§ Exercise requirements: Below is a listing; write it out exactly and drop any images from it.

§ Records shown:
§ §
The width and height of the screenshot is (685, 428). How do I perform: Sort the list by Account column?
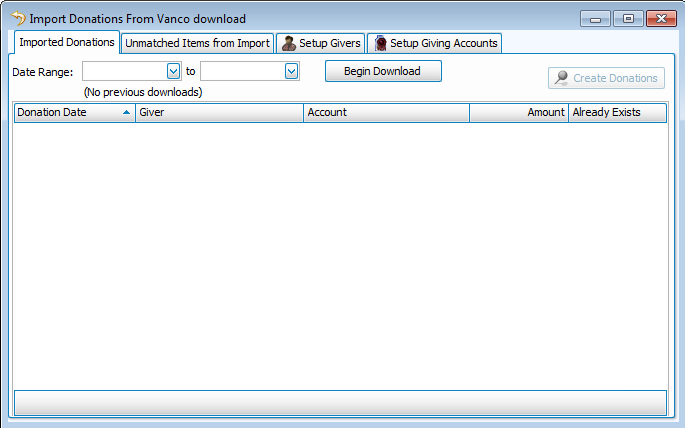point(386,113)
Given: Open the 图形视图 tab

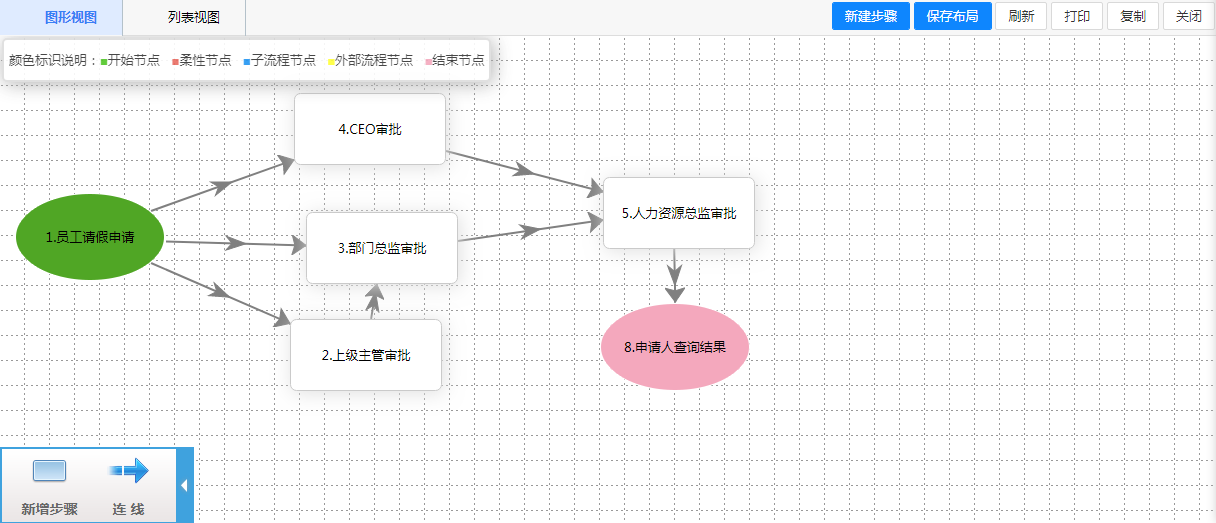Looking at the screenshot, I should [x=71, y=17].
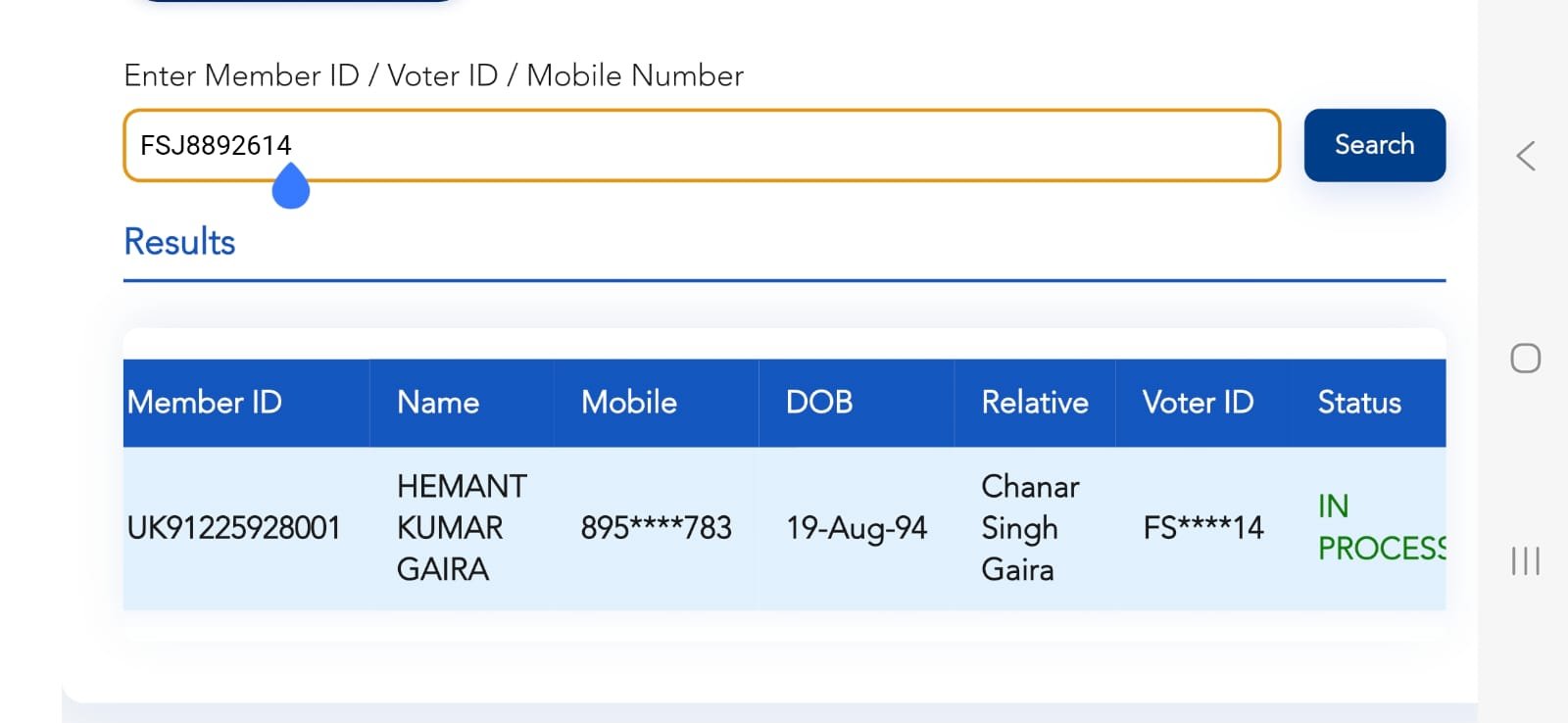
Task: Tap relative name Chanar Singh Gaira
Action: [1030, 528]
§ §
§ Response to the exercise:
The width and height of the screenshot is (685, 428). How do I perform: Sort the list by Account column?
point(386,113)
Given: Open the 图形视图 tab

Looking at the screenshot, I should [x=71, y=17].
Task: Tap relative name Chanar Singh Gaira
Action: [1030, 528]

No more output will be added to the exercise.